> _Instructions_
1) Answer from the article on the city council and voting reform:
(a) On what date did the council meeting described take place?
(b) Which councilmember said "I think our current system is working"?
(c) What system does Alameda currently use to elect its representatives?
2) Revise the rows by replacing "search field" with "search box" and keeping every other part unchanged. Leave the pictures out of your answer.

City Council Employs Double Standard on Voting Reform

At its April 2 meeting, the city council, after agreeing to lower the cost of candidate statements, considered reviewing other electoral reforms such as campaign finance, ranked choice voting, carving the city into election districts, and expanding the size of the city council.  The ensuing discussion created more questions than it answered and exhibited council’s double standard for considering voting reforms.

Among the letters sent to the council prior to the meeting, two sought clarification from the council.

“The council should first articulate what problem(s) [it is] trying to solve,” wrote Alameda resident Paula Rainey.  “Otherwise, the exercise is rudderless.”

Richard Bangert, a local environmental writer, also inquired about the council’s goals.  “The electoral voting reform that would translate into better democracy is one that ensures city officeholders are required to receive a majority of votes cast to win.”  He also questioned the wisdom of district elections in Alameda because they “will lessen the influence of Asian voters” here.  Recent census data shows that Asians “will be the minority in all possible districts” making them “worse off than under the present at-large voting system,” according to Bangert.

“I think our current system is working,” responded Councilmember Trish Herrera Spencer at the meeting.  “I also wondered what problem we are trying to solve because we’ve managed to hold elections very persuasively as long as I have been in elective office,” added Mayor Marilyn Ezzy Ashcraft later in the meeting.  “Secondly, there’s the added costs.”

Councilmembers, for the most part, never identified what problem they are trying to solve.  They also never discussed requiring candidates to win their seats by reaching a “majority threshold,” which ensures that whoever wins was chosen by a majority of the voters.

Alameda currently elects its representatives using a plurality winner-take-all system that allows the candidate receiving the most votes to win, even when more total votes were cast for other candidates.  This could still happen with plurality district elections.

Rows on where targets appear

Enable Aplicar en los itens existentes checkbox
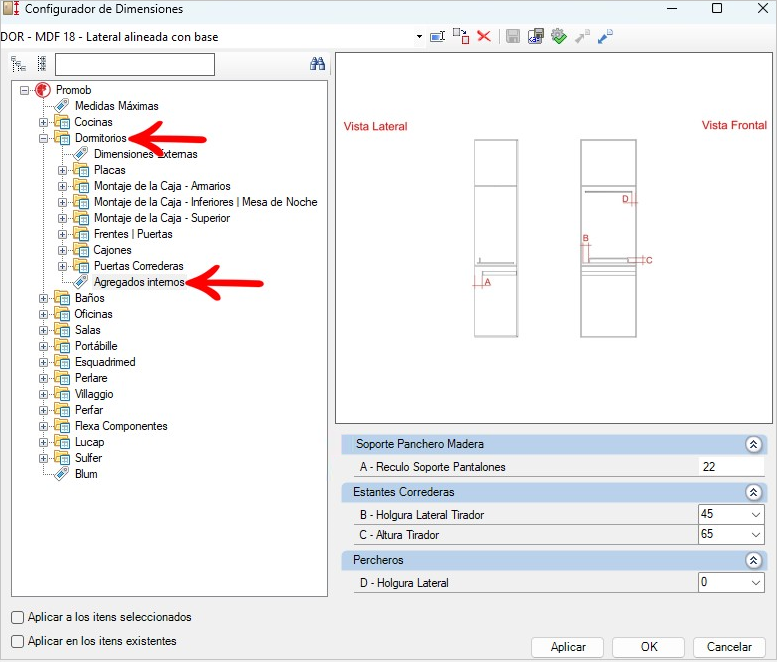This screenshot has height=662, width=777. (17, 641)
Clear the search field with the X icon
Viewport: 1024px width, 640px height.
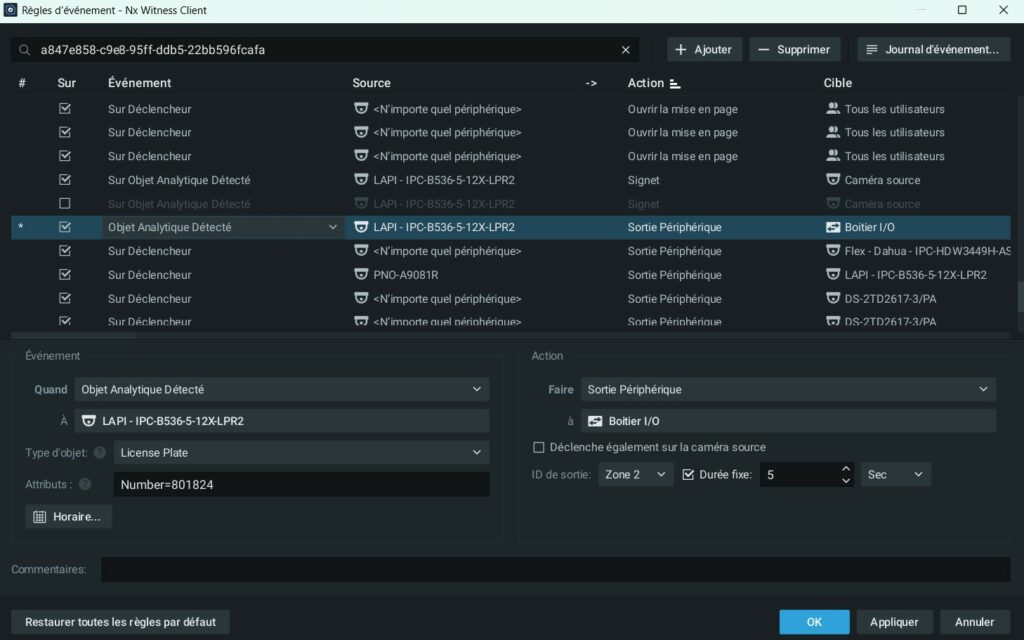626,50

> _Responses to the exercise_
1)
(a) April 2
(b) Trish Herrera Spencer
(c) A plurality winner-take-all system

2)
Enable Aplicar en los itens existentes checkbox
This screenshot has height=662, width=777. (17, 641)
Clear the search box with the X icon
Viewport: 1024px width, 640px height.
626,50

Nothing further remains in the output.